Introduzione: la vera Festa del Lavoro
Il 1° maggio arriva puntuale come un meme indignato su Facebook. È la Festa del Lavoro, ma ormai la conosciamo tutti come Festa dei Lavoratori. Una differenza sottile? Forse. Ma anche un indizio linguistico che rivela quanto il significato profondo di questa ricorrenza sia stato ridotto, distorto o semplicemente dimenticato. La Festa del Lavoro – lo dice la parola stessa – celebra il lavoro in tutte le sue forme, non solo quello dipendente. Eppure, ogni anno, il dibattito si arena su un’idea parziale e ideologizzata, che esclude intere categorie di lavoratori.
Il lavoro è uno solo? Spoiler: no

Secondo l’Articolo 1 della Costituzione italiana, “L’Italia è una Repubblica fondata sul lavoro”. Non sul lavoro subordinato. Non sulla busta paga. Non sul contratto collettivo nazionale. Semplicemente sul lavoro, inteso come qualsiasi attività che produce valore. Manuale, intellettuale, precaria, autonoma, imprenditoriale. Tutto ciò che contribuisce a creare, sostenere e far avanzare la società è lavoro. Eppure, nella narrazione dominante, sembra esistere un solo tipo di lavoratore: quello che timbra il cartellino.
Lavoratori di serie B?
Chi apre una partita IVA, investe soldi propri, rischia sulla propria pelle, viene spesso guardato con sospetto. O, peggio, ignorato. L’imprenditore? Quello “sfrutta”. Il libero professionista? Quello “evade”. Il freelance? “Si arrangia”. Eppure, senza queste figure, il sistema non esisterebbe. Nessuna azienda? Nessun impiego. Nessun impiego? Nessuna busta paga. Semplice, no?
In Italia, però, dire queste cose equivale a bestemmiare. Una narrazione vetusta continua a separare in modo netto chi “lavora” da chi “fa lavorare”, ignorando che, molto spesso, sono le stesse persone. Invece di celebrare anche chi crea opportunità, si preferisce restare fermi su uno schema rigido e superato.
La narrativa ideologica: una sfilata prevedibile
Ogni anno, il 1° maggio diventa una passerella per slogan già sentiti, comizi sindacali fotocopia, e una divisione ideologica netta tra “noi” e “loro”. Il lavoratore dipendente è il protagonista assoluto, mentre chi si spacca la schiena per pagare stipendi e contributi resta sullo sfondo, invisibile. Anzi, spesso considerato nemico. Una dicotomia che non regge più, né economicamente, né culturalmente.

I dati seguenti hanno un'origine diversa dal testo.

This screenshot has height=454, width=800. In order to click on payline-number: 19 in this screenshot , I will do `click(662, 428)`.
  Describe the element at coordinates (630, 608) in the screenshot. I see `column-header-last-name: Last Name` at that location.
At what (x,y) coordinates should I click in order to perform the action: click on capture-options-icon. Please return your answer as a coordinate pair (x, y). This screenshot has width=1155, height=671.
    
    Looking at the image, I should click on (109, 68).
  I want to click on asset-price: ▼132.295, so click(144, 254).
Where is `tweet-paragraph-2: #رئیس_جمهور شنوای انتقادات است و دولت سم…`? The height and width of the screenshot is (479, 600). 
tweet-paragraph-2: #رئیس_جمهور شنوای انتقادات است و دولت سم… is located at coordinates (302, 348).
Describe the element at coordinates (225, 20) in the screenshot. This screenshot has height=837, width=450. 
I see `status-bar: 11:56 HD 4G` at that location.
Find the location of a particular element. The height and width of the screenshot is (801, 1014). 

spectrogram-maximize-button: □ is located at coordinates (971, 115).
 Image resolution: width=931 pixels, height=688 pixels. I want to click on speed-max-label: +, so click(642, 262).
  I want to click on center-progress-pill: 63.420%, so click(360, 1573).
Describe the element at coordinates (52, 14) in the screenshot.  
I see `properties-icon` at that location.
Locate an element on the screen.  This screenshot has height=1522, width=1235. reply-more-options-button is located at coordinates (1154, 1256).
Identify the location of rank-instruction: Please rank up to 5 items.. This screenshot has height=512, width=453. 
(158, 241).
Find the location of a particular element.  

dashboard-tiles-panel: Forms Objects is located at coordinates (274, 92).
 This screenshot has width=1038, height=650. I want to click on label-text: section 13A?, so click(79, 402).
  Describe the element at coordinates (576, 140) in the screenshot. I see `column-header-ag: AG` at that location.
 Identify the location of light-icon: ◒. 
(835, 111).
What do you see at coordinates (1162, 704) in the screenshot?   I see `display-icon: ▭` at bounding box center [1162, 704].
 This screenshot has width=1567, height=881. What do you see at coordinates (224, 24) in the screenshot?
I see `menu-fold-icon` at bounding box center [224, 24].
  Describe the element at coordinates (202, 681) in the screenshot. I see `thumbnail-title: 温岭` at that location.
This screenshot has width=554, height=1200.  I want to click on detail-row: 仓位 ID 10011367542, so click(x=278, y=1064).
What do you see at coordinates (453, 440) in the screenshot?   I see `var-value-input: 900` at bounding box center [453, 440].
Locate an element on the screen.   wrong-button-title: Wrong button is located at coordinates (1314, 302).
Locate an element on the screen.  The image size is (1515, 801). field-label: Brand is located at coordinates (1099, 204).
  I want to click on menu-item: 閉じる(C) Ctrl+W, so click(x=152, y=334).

Il lavoro è cambiato. E la festa?
Nel frattempo, il mondo del lavoro si è trasformato. Esistono nuove forme di impiego, ibride, intermittenti, creative, digitali. Lavori che non hanno orari fissi, né sedi fisiche. Lavori flessibili, globali, ma anche più vulnerabili. Celebrare solo il modello novecentesco del “posto fisso” significa ignorare milioni di persone che contribuiscono, ogni giorno, alla ricchezza del Paese.
Onorare il lavoro, non solo il lavoratore
La vera sfida, allora, è ritrovare il significato originario della Festa del Lavoro. Celebrare il valore del lavoro in sé, in tutte le sue manifestazioni. Onorare chi lavora, certo, ma anche chi crea lavoro. Chi rischia, chi immagina, chi costruisce. Chi, con fatica, tiene in piedi un sistema che spesso lo tratta con ostilità.

Conclusione: un invito a riconsiderare
Il prossimo 1° maggio, prima di condividere indignazione preconfezionata o di commuovervi per un meme di gattini e citazioni di Saviano, fermatevi un attimo. E riflettete. La Festa del Lavoro non è solo dei lavoratori dipendenti. È di tutti noi. Perché tutti, a modo nostro, lavoriamo. E spesso, i più ignorati sono proprio quelli che rendono possibile il lavoro degli altri.